Ce qu’il faut appeler quelqu’un qui prend de l’héroïne?

Une première étude de demander à des gens qui utilisent l’héroïne de ce qu’ils veulent être appelés trouve “les gens d’abord” la langue est souvent meilleur, et de la langue ce qui suggère l’abus ou de la dépendance en général pire.



Dans la poursuite de l’opioïde de la crise, de nombreux chercheurs et cliniciens utilisent maintenant “première personne”, des termes comme “personne à une substance troubles liés à l’utilisation, au lieu de chargé des étiquettes comme “toxicomane”, mais peu de recherches ont porté sur les préférences linguistiques de cette population. Maintenant, une première de son genre étude menée par des chercheurs de la Boston University School of Public Health (BUSPH) et de l’Université du Massachusetts Medical School (UMMS), publiée dans la revue Addiction, a constaté que les personnes qui entament un traitement pour usage d’héroïne le plus souvent se sont appelés les “toxicomanes”, mais a préféré que les autres appelés “les personnes qui utilisent des drogues.”
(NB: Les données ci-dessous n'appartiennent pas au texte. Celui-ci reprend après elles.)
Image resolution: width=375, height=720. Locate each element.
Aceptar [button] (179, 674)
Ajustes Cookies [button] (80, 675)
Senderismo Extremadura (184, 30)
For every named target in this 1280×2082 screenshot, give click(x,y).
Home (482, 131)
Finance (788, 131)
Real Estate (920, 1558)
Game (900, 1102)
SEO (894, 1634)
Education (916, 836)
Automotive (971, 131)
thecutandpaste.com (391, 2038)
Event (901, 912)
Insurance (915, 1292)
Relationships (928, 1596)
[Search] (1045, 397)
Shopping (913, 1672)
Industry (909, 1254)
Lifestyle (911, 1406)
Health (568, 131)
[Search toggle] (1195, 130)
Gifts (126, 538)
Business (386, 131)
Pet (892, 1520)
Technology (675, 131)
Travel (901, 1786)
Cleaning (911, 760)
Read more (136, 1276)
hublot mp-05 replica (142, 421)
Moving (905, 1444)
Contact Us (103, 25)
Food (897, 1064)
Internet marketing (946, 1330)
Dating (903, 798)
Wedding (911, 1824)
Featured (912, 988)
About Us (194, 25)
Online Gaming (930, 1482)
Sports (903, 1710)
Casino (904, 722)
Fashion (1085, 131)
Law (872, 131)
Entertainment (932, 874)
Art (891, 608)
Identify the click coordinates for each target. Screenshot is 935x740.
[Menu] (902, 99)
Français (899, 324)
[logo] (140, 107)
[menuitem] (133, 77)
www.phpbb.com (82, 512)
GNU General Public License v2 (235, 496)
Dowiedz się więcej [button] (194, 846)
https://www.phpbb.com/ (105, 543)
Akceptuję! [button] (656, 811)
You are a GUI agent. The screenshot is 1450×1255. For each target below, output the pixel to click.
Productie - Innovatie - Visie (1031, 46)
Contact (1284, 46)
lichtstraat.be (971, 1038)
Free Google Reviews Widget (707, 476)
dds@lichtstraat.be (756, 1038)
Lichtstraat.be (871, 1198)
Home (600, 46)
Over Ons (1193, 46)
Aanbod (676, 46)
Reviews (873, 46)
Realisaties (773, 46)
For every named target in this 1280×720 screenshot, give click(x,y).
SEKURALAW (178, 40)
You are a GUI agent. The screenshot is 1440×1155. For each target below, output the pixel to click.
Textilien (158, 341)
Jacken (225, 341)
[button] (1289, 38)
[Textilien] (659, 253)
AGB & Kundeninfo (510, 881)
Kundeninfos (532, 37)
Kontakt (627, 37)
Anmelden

“En fin de compte, les chercheurs, les cliniciens, et les familles ne devraient pas utiliser automatiquement les mêmes conditions que les personnes qui utilisent l’héroïne s’appellent eux-mêmes, mais plutôt poser à propos de préférences,” dit le principal auteur de l’étude, le Dr Michael Stein, professeur et chaire de droit de la santé, de la politique et de gestion à BUSPH. “Bien sûr, la plupart des gens veulent juste être appelés par leur nom.”


Les chercheurs interrogés ont 263 personnes qui reçoivent des patients de l’évaluation et de retrait de la gestion du symptôme à la Rue Stanley, des Traitements et des Ressources du programme (SSTAR) à Fall River, au Massachusetts. Les termes que la plupart des répondants n’a jamais voulu être appelés étaient “l’héroïne misuser” et “l’héroïne-dépendant”, et la plupart n’ont pas, comme l’argot des termes tels que “toxicomane”.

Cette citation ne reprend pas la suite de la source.